### [STATED PROBLEM 1]
Rewrite the paragraph of the post "Facing forward" that begins "I am trying for that stillness" as a short bulleted list that keeps its main facts.
### [STATED PROBLEM 2]
Summarize the post "Facing forward" in two sentences.
======== SUPPLIED PASSAGE
Friday, September 18, 2009

Facing forward

This past week, I have been taking fifteen minutes to myself each morning. I make a cup of tea or assemble the components of breakfast, then bring this all with me to sit in a living room bathed in life. And contemplate. Sometimes I contemplate nothing but try really hard to reign my roaming mind back to the present and my current surroundings, to live more mindfully and less within the recesses of memory or out projected into the possible futures that unveil themselves, a hundred a minute. The warmth of tea as it slides down my throat, the texture of cereal in my mouth. That is what is important.

I am trying for that stillness. I want to be someone who lives more by her own agenda and is less swayed by the ambitions, judgments, or values of others. I always think I've found this. Then the environment changes and I am swept along once more, unmoored, and it takes me awhile to find my bearings again. It is always a disorienting process, and though I am trying to think of life more in spirals than in a strictly linear fashion, I can't help but wonder if a little intentional action on my part might not make a large difference down the road. So this time, with my most recent change in environment once more, I am gifting myself the mental and temporal space to become more rooted in myself, anchored in who I am and what I would like out of the day.
================
======== STORED ROWS
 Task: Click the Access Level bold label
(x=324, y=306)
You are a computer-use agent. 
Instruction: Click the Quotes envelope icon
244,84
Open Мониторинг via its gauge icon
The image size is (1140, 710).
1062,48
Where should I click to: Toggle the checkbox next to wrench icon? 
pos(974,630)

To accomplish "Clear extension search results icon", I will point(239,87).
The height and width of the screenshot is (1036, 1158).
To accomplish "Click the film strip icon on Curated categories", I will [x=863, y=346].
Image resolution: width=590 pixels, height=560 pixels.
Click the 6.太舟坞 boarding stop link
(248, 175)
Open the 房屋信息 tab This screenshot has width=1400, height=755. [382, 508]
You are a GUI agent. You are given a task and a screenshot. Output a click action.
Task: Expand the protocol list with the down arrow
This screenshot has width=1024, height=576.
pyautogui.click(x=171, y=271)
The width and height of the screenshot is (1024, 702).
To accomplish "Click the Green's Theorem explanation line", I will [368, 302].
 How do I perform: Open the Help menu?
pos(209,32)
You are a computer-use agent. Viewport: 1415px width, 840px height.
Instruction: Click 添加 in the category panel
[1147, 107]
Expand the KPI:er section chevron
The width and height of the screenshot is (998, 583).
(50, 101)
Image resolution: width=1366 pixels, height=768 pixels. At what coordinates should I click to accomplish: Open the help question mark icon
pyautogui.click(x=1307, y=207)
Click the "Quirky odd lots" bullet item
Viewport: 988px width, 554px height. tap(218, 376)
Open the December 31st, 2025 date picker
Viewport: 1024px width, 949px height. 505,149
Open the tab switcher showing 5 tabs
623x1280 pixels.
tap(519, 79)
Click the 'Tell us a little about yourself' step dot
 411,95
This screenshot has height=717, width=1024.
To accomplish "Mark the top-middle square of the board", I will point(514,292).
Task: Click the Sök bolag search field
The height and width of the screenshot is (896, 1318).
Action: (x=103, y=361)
================
### [PROBLEM SOLUTION 1]
- I am trying for stillness and want to live more by my own agenda, less swayed by others' ambitions, judgments, or values.
- I always think I've found this, but when my environment changes I am swept along again, unmoored, and it takes me a while to find my bearings.
- The process is always disorienting. Though I try to see life as spirals rather than a straight line, I wonder whether a little intentional action might make a large difference later.
- With my latest change in environment, I am giving myself mental and temporal space to become more rooted in who I am and what I want out of the day.

### [PROBLEM SOLUTION 2]
For the past week, the writer has taken fifteen minutes alone each morning with tea or breakfast, trying to bring a roaming mind back to the present and live more mindfully. After a recent change in environment, the writer is making mental and temporal space to become more rooted in self and less swayed by the ambitions, judgments, or values of others.